Recorded data
[Start of Attachment]

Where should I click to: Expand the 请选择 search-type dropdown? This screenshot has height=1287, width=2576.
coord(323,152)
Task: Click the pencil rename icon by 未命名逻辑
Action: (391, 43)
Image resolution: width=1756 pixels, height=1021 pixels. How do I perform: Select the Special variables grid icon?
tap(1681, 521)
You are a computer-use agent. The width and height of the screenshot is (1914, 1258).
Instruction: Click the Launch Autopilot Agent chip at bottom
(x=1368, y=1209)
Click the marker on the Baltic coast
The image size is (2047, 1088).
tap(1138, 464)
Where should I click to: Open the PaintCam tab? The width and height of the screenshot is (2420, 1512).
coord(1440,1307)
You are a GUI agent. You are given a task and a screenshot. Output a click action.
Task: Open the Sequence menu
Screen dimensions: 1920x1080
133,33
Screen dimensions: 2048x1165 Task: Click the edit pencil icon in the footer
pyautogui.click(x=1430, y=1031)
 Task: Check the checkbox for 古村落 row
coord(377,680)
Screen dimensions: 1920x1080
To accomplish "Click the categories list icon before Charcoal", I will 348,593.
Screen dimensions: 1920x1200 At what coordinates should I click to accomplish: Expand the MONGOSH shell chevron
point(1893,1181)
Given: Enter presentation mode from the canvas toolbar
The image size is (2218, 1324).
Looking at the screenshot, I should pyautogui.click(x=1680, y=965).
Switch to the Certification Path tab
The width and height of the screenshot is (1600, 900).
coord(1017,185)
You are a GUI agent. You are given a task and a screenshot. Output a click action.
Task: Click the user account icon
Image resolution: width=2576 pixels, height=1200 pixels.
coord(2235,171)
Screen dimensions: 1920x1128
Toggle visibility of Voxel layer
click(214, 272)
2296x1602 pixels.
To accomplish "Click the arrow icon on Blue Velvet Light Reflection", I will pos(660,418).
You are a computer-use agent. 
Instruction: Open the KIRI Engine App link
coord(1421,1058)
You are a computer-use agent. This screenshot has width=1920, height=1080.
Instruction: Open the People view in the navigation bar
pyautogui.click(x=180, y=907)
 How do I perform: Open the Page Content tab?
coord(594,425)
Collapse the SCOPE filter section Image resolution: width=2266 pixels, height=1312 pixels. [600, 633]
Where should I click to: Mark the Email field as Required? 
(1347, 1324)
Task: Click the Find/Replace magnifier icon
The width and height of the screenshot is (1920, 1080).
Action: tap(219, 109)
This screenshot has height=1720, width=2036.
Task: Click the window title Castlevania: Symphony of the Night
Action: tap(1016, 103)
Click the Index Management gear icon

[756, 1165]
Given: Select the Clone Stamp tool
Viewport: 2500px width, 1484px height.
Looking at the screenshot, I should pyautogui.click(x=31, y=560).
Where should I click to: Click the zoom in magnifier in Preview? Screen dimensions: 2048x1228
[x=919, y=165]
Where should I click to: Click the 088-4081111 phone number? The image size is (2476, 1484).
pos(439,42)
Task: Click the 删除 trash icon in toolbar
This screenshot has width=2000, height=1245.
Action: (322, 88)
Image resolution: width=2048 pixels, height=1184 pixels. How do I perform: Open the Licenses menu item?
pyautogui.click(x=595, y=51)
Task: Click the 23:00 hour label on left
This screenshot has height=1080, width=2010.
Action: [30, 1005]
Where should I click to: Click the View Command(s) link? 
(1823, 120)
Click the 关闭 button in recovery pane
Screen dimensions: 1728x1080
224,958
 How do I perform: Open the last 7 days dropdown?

[End of Attachment]

— Assigned task —
Each line above that carries the string "will" has to be returned.

— Task answer —
To accomplish "Click the categories list icon before Charcoal", I will 348,593.
To accomplish "Click the arrow icon on Blue Velvet Light Reflection", I will pos(660,418).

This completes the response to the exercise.